With that in mind, let’s take a look at one hedgie in particular: Robert Karr’s Joho Capital. Though he holds a relatively concentrated equity portfolio, Karr was honing in on a few stocks in particular at the end of the fourth quarter. Without further ado, here are his top five picks.
Google (NASDAQ: GOOG) has been Joho Capital’s No. 1 holding since the second quarter of 2012, and in Q4, Karr was actually upping his stake in the tech giant by 6%. All in all, Google now accounts for a whopping 26.2% of Karr’s total 13F portfolio, indicating that he’ll remain heavily reliant on the company for the foreseeable future. Since the start of 2013, Google’s stock price has risen by almost 13%, and shares are currently trading just off an all-time high north of $800. Most analysts still expect Google to experience annual earnings growth in the mid-teens over the next half-decade, and a forward P/E of 14.9x indicates there’s still value here.
Mead Johnson Nutrition (NYSE: MJN) and Estee Lauder (NYSE: EL), meanwhile, are Karr’s No.’s 2 and 3 picks. Both companies operate in the consumer goods sector, and Mead Johnson focuses on pediatric nutrition while Estee Lauder has its fingers in the household products industry.
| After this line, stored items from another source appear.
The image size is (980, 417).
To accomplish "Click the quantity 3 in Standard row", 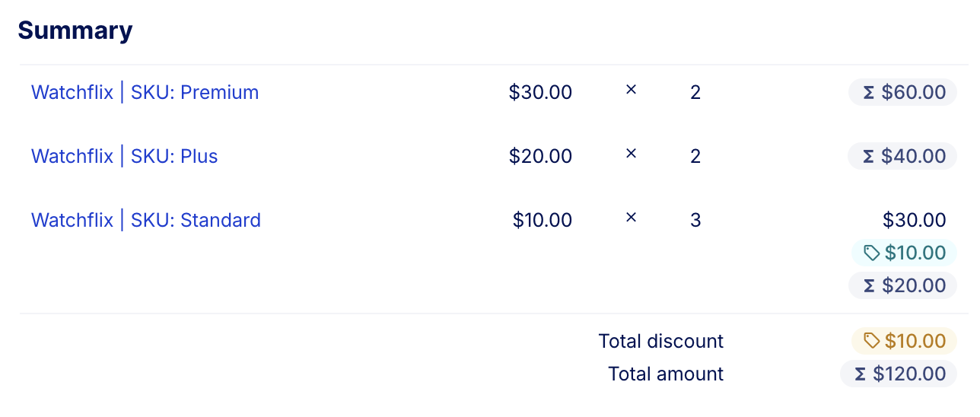I will (695, 221).
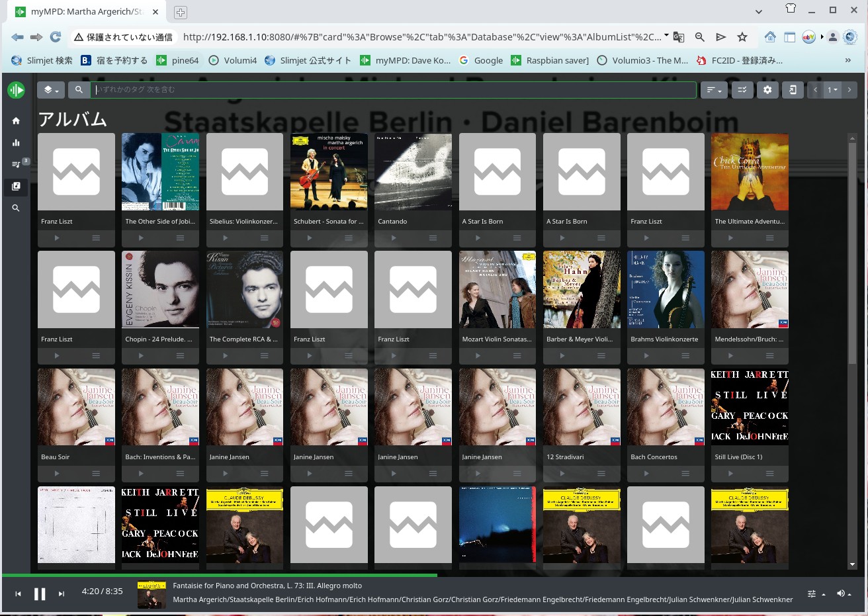Play the Cantando album
The height and width of the screenshot is (616, 868).
click(x=394, y=238)
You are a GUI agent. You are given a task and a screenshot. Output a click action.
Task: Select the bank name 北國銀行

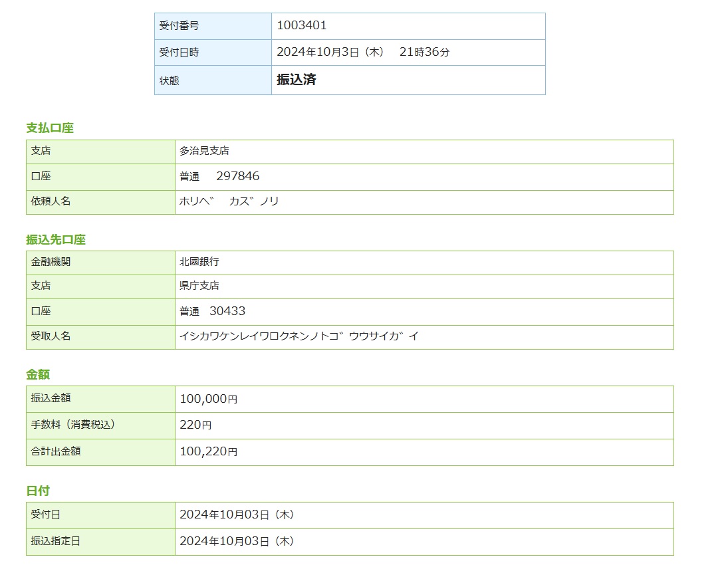[199, 262]
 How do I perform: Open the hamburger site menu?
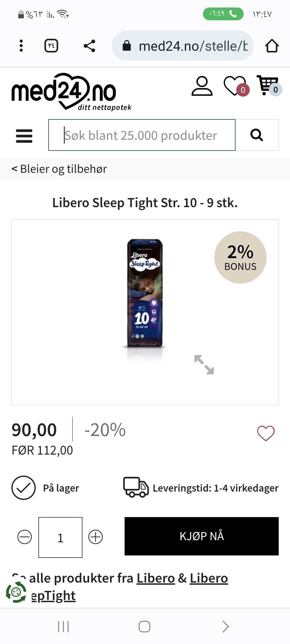24,136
Now, what ties these picks together is their potential. Of the 60 S&P 500-listed consumer goods stocks, both Mead Johnson and Estee Lauder lie in the upper third in terms of earnings growth expectations this year. The sell-side is forecasting Mead to sport EPS growth of 19.3%, while Estee’s figure is a bit higher at 23.9%. Both stocks aren’t particularly expensive given these prospects, and Karr is joined by notable hedgies like Cliff Asness, Ken Griffin (see Ken Griffin and Citadel’s new buys) and GAMCO Investors’ Mario Gabelli, who are invested in this duo.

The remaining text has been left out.